- _Supplied information_:
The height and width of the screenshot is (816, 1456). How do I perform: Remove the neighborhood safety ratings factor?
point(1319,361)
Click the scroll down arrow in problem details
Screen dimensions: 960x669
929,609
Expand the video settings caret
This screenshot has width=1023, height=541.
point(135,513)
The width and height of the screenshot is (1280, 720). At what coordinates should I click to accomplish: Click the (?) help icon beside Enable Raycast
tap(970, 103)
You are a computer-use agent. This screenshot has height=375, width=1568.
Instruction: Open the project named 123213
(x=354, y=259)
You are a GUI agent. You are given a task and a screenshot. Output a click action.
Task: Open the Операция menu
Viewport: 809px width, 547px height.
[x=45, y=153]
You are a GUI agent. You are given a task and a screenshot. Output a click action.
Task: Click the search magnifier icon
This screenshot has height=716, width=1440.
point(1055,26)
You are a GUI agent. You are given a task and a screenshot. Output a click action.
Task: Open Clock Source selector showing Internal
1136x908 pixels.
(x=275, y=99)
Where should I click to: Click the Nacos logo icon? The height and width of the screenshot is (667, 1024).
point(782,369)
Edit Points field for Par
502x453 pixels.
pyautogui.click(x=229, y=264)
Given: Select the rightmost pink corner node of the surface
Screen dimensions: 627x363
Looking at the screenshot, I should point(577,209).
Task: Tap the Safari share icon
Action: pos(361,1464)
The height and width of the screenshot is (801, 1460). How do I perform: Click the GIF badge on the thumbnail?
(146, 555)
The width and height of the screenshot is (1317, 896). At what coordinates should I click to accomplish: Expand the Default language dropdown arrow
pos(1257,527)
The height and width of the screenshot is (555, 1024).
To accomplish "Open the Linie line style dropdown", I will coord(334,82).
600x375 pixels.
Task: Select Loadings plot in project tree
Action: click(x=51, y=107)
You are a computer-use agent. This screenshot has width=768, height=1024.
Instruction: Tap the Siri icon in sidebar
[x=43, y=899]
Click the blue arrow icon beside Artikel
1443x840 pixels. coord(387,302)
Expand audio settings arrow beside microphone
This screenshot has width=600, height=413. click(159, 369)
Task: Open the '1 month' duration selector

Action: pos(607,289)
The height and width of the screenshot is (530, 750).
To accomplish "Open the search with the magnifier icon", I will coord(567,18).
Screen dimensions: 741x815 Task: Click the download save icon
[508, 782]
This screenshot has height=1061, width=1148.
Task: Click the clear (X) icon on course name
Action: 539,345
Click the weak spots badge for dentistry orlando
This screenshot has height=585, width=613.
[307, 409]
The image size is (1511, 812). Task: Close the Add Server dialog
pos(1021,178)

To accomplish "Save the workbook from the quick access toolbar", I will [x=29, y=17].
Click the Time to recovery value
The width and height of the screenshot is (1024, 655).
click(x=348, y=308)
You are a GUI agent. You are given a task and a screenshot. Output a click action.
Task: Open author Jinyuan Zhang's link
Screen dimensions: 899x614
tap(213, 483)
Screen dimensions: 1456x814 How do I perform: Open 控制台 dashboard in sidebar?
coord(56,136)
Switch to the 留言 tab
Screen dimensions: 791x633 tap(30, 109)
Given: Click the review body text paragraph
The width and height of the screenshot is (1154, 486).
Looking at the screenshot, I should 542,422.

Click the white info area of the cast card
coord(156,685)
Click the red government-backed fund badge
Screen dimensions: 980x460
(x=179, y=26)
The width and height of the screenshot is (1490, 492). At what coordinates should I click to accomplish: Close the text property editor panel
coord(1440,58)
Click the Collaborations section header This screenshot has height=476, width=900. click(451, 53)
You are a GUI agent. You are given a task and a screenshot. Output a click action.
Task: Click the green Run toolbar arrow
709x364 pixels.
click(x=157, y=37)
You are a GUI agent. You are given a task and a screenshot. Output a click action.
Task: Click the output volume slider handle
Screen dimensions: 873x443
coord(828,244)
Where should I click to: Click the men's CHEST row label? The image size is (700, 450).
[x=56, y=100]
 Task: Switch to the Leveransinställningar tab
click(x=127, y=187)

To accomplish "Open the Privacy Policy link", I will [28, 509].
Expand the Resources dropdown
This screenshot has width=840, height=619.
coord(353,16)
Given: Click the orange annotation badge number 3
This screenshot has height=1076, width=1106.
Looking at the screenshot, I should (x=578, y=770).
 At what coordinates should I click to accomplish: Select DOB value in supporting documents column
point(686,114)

- _About this task_: Please repeat the data in full so that nothing differs from the original.

- _Exercise answer_:
The height and width of the screenshot is (816, 1456). How do I perform: Remove the neighborhood safety ratings factor?
point(1319,361)
Click the scroll down arrow in problem details
Screen dimensions: 960x669
929,609
Expand the video settings caret
This screenshot has width=1023, height=541.
point(135,513)
The width and height of the screenshot is (1280, 720). At what coordinates should I click to accomplish: Click the (?) help icon beside Enable Raycast
tap(970, 103)
You are a computer-use agent. This screenshot has height=375, width=1568.
Instruction: Open the project named 123213
(x=354, y=259)
You are a GUI agent. You are given a task and a screenshot. Output a click action.
Task: Open the Операция menu
Viewport: 809px width, 547px height.
[x=45, y=153]
You are a GUI agent. You are given a task and a screenshot. Output a click action.
Task: Click the search magnifier icon
This screenshot has height=716, width=1440.
point(1055,26)
You are a GUI agent. You are given a task and a screenshot. Output a click action.
Task: Open Clock Source selector showing Internal
1136x908 pixels.
(x=275, y=99)
Where should I click to: Click the Nacos logo icon? The height and width of the screenshot is (667, 1024).
point(782,369)
Edit Points field for Par
502x453 pixels.
pyautogui.click(x=229, y=264)
Given: Select the rightmost pink corner node of the surface
Screen dimensions: 627x363
Looking at the screenshot, I should point(577,209).
Task: Tap the Safari share icon
Action: pos(361,1464)
The height and width of the screenshot is (801, 1460). How do I perform: Click the GIF badge on the thumbnail?
(146, 555)
The width and height of the screenshot is (1317, 896). At what coordinates should I click to accomplish: Expand the Default language dropdown arrow
pos(1257,527)
The height and width of the screenshot is (555, 1024).
To accomplish "Open the Linie line style dropdown", I will coord(334,82).
600x375 pixels.
Task: Select Loadings plot in project tree
Action: click(x=51, y=107)
You are a computer-use agent. This screenshot has width=768, height=1024.
Instruction: Tap the Siri icon in sidebar
[x=43, y=899]
Click the blue arrow icon beside Artikel
1443x840 pixels. coord(387,302)
Expand audio settings arrow beside microphone
This screenshot has width=600, height=413. click(159, 369)
Task: Open the '1 month' duration selector

Action: pos(607,289)
The height and width of the screenshot is (530, 750).
To accomplish "Open the search with the magnifier icon", I will coord(567,18).
Screen dimensions: 741x815 Task: Click the download save icon
[508, 782]
This screenshot has height=1061, width=1148.
Task: Click the clear (X) icon on course name
Action: 539,345
Click the weak spots badge for dentistry orlando
This screenshot has height=585, width=613.
[307, 409]
The image size is (1511, 812). Task: Close the Add Server dialog
pos(1021,178)

To accomplish "Save the workbook from the quick access toolbar", I will [x=29, y=17].
Click the Time to recovery value
The width and height of the screenshot is (1024, 655).
click(x=348, y=308)
You are a GUI agent. You are given a task and a screenshot. Output a click action.
Task: Open author Jinyuan Zhang's link
Screen dimensions: 899x614
tap(213, 483)
Screen dimensions: 1456x814 How do I perform: Open 控制台 dashboard in sidebar?
coord(56,136)
Switch to the 留言 tab
Screen dimensions: 791x633 tap(30, 109)
Given: Click the review body text paragraph
The width and height of the screenshot is (1154, 486).
Looking at the screenshot, I should 542,422.

Click the white info area of the cast card
coord(156,685)
Click the red government-backed fund badge
Screen dimensions: 980x460
(x=179, y=26)
The width and height of the screenshot is (1490, 492). At what coordinates should I click to accomplish: Close the text property editor panel
coord(1440,58)
Click the Collaborations section header This screenshot has height=476, width=900. click(451, 53)
You are a GUI agent. You are given a task and a screenshot. Output a click action.
Task: Click the green Run toolbar arrow
709x364 pixels.
click(x=157, y=37)
You are a GUI agent. You are given a task and a screenshot. Output a click action.
Task: Click the output volume slider handle
Screen dimensions: 873x443
coord(828,244)
Where should I click to: Click the men's CHEST row label? The image size is (700, 450).
[x=56, y=100]
 Task: Switch to the Leveransinställningar tab
click(x=127, y=187)

To accomplish "Open the Privacy Policy link", I will [28, 509].
Expand the Resources dropdown
This screenshot has width=840, height=619.
coord(353,16)
Given: Click the orange annotation badge number 3
This screenshot has height=1076, width=1106.
Looking at the screenshot, I should (x=578, y=770).
 At what coordinates should I click to accomplish: Select DOB value in supporting documents column
point(686,114)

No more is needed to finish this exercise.